A capo del cenacolo di pittori e fotografi che frequentavano il villaggio di Barbizon, Rousseau amava trascorrere molte ore nella vicina foresta di Fontainebleau, determinato a fare della natura non più un semplice sfondo scenografico quanto il principale motivo d’ispirazione. Esservi immerso era per lui il modo migliore per tentare di catturarne il misterioso segreto.

L’attitudine a dipingere en plein air, impiegando pennellate ampie e libere «sur le motif» generate dalla forza evocativa di quella bellezza primordiale attraversata dai suggestivi cambiamenti di luce e atmosfera, generò un’enorme quantità di schizzi. Secondo una pratica allora diffusa, il materiale veniva rielaborato in atelier dando origine a composizioni dal forte impatto visivo.

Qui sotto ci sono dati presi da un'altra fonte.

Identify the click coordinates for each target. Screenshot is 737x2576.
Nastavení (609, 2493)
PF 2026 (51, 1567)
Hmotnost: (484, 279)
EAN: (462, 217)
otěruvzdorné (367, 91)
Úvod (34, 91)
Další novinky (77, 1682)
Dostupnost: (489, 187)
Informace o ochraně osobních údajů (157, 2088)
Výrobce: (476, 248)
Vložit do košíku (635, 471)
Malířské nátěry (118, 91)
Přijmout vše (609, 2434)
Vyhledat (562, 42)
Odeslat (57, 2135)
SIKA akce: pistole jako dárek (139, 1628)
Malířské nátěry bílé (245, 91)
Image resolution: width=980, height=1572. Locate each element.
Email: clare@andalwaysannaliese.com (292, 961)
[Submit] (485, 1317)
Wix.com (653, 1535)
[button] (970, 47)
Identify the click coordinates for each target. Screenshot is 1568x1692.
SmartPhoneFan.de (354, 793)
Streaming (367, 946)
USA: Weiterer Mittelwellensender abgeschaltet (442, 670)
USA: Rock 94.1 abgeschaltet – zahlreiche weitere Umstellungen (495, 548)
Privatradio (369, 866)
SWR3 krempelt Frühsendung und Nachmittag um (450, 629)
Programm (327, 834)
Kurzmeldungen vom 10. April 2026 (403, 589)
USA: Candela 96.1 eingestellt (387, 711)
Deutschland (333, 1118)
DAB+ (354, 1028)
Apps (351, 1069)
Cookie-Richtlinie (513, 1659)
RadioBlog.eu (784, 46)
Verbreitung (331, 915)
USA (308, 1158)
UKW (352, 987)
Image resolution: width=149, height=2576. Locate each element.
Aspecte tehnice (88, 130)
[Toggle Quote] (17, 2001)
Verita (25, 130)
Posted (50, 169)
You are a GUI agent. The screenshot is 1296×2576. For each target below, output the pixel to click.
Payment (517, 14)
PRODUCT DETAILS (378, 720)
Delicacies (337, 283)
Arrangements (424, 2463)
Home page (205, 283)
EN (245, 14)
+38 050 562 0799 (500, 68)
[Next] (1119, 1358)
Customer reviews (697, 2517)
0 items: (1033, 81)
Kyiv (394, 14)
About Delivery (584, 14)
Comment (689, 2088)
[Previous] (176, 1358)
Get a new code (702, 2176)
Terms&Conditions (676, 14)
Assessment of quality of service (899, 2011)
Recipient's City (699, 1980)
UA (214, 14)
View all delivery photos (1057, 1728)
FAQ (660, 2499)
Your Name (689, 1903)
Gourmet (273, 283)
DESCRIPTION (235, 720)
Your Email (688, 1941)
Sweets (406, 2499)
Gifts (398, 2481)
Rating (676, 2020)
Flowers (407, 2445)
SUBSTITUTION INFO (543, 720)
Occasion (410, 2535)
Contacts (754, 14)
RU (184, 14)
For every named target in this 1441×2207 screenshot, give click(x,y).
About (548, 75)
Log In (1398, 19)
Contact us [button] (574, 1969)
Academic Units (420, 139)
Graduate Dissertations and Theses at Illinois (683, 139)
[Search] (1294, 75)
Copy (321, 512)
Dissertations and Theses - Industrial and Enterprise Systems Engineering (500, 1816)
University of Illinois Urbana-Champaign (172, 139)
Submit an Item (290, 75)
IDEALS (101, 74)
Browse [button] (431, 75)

Tuttavia, come illustreranno le quasi cento opere riunite provenienti da collezioni private, dalla Collezione Mesdag dell’Aia, dalla Kunsthalle di Amburgo, dalla National Gallery e dal Victoria and Albert di Londra, dal Musée des Beaux-arts di Reims e dalla Carlsberg Glyptotek di Copenaghen, i confini tra pittura e disegno, abbozzo e soggetto definitivo, tendevano spesso a confondersi. Da eterno sperimentatore, dotato di un talento tecnico senza pari, Rousseau ritoccava e rimaneggiava le tele con estrema audacia per riuscire a tradurre la vita, la luce e il respiro ritmico di quello straordinario eppur fragile ecosistema.

L’utilizzo di questa tecnica, a prima vista quasi eccessiva, non era disgiunto da un trasporto interiore grazie al quale la pittura di paesaggio si caricò di un significato inedito. Non a caso lo stesso Baudelaire intravide in lui un «naturalista costantemente teso verso l’ideale».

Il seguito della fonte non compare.